------ Input

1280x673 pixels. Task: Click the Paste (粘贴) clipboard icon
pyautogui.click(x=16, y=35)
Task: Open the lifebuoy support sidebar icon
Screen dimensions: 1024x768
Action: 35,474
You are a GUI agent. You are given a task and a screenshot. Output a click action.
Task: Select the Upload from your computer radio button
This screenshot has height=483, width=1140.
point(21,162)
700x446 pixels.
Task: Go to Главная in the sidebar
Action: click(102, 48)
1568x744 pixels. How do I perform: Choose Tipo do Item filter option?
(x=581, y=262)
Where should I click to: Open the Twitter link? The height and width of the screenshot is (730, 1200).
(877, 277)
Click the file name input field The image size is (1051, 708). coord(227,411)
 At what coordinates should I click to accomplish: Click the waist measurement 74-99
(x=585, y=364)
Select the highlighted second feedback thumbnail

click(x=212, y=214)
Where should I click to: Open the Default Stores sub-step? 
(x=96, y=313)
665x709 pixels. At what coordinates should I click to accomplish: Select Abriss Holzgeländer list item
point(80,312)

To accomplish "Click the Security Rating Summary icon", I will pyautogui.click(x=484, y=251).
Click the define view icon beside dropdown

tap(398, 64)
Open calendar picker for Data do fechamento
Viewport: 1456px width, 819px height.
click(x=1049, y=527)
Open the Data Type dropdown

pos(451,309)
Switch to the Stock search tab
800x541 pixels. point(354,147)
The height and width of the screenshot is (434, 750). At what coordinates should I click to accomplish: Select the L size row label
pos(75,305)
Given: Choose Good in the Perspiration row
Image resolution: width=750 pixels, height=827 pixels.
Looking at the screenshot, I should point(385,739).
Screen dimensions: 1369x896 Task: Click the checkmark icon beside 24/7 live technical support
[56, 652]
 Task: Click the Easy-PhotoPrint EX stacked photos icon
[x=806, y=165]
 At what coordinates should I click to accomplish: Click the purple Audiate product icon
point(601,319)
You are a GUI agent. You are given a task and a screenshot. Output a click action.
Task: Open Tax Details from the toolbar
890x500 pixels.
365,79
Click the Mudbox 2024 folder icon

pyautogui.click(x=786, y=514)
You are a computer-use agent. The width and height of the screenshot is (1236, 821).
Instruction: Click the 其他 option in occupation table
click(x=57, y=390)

------------

→ **Assignment**: Make a list of all lines in the data that contain "computer".

→ **Exercise output**:
Task: Select the Upload from your computer radio button
You are a computer-use agent. The width and height of the screenshot is (1236, 821).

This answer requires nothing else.